Hell, he even pulled out the quintessential big-gamer card, guaranteeing a win before Game 6.
But it wasn’t enough.
Boston’s Derrick White converted on a very literal last second put-back (there were 0.1 seconds left on the clock) to secure the win, 104-103 and most crucially, tie the series at three. Game 7 tips off Monday night in Boston.
Will the Celtics see it through? It has been said ad nauseam the past few days, as they dug themselves out of a seemingly insurmountable hole but no team in NBA history, in 150 attempts, has ever won a series after being down 3-0. Miami, on the other hand, could be the first team to lose a series after relinquishing such a lead.
Maybe Boston, after three straight do-or-die games, runs out of gas, Miami finally closes them out and at the very least, avoids an all-time collapse.
Or maybe the Heat come up short, the moment too large, their bodies, too tired and Boston completes their historic comeback, something that would’ve seemed all but impossible a week ago, as they head to their second straight NBA Finals.
But whichever team emerges from this back-and-forth slugfest to represent the East come Thursday, they’ll be in tough.
Denver awaits. The Nuggets, the number one seed in the West this season, will be no easy opponent. After sweeping the Lakers in the West Final (sending both the team at large and LeBron specifically, into an off-season full of uncertainty) they’ve been resting, waiting, no doubt breaking down film and looking to exploit any weakness they can from a battered, beleaguered opponent. Nikola Jokic, in particular, seems unstoppable.
Averaging a triple-double through three rounds, (29.9/13.3/10.3) the two-time League MVP has left a trail of destruction in his wake.
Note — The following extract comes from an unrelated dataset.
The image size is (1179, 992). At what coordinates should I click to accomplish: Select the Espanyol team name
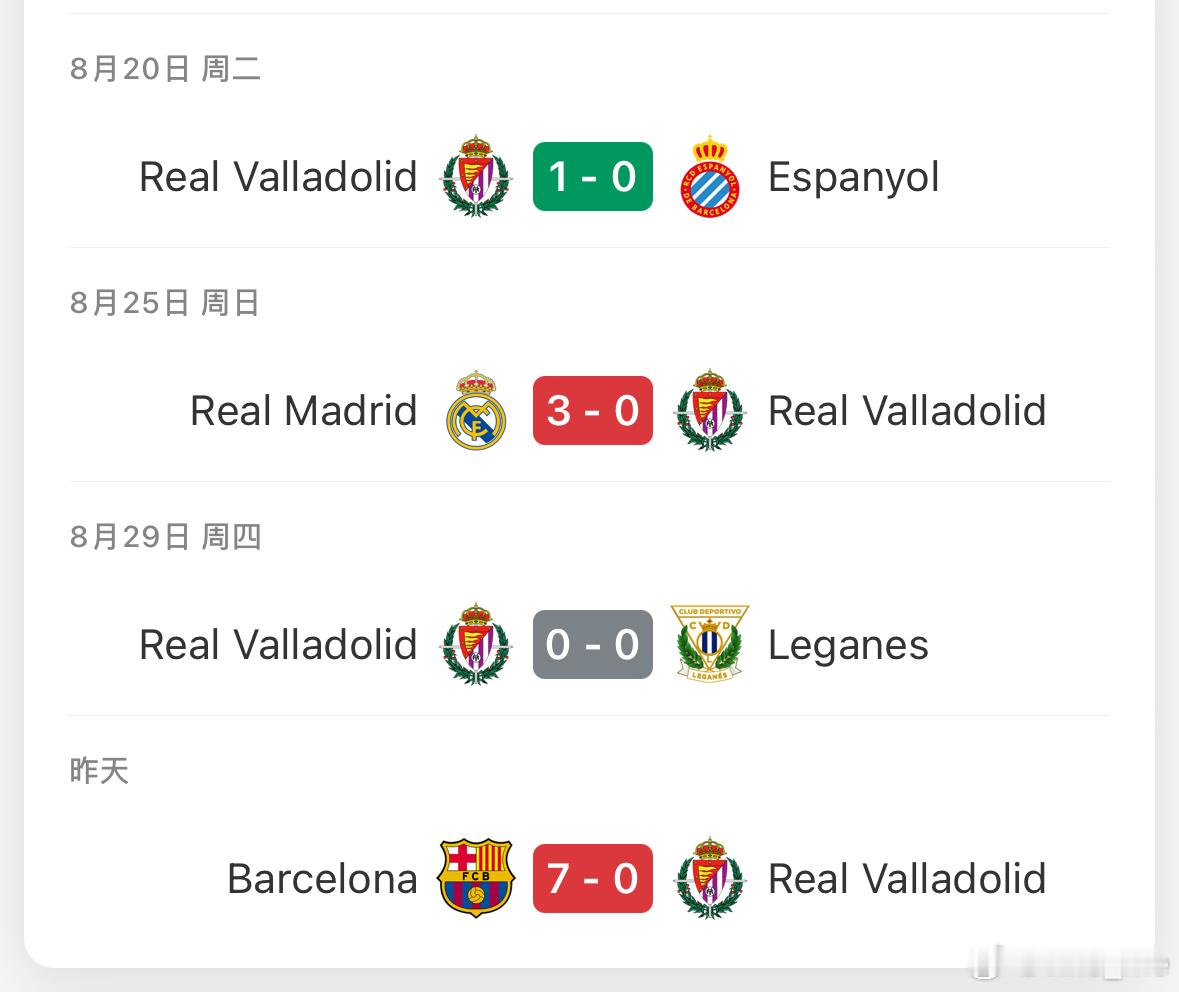(853, 178)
Named the West Finals MVP, Jokic recently surpassed Wilt Chamberlain (yes, that Wilt Chamberlain) for most triple-doubles (eight) in a single postseason - a record that stood for over half a century.
As the Nuggets look to win the franchise’s first championship in their fifty-six years of existence, going back to their days in the ABA (American Basketball Association) Jokic and running-mate Jamal Murray will be at forefront, the ultimate roadblock to any team’s championship aspirations. While Jokic is often spotlighted, Murray is a star in his own right: against the Lakers, he shoot 52.7 percent from the field, 40.5 from three and converted on 95 percent of his free throws - only the eleventh time a player has put up a 50/40/90 line in the playoffs while averaging thirty points or more (32.5).
But to focus on Denver now, would be looking past the moment. What started as a best-of-seven, has become, well, a best-of-one. As both Miami and Boston look to book their ticket to the Finals, the train won’t slow down as it reaches the station. Somebody’s going to be left behind as they head into the summer, oh-so-close but still so far.
Thing is, however it goes on Monday, we’ll see some serious history. And as a basketball fan, as a sports fan, what’s better than that?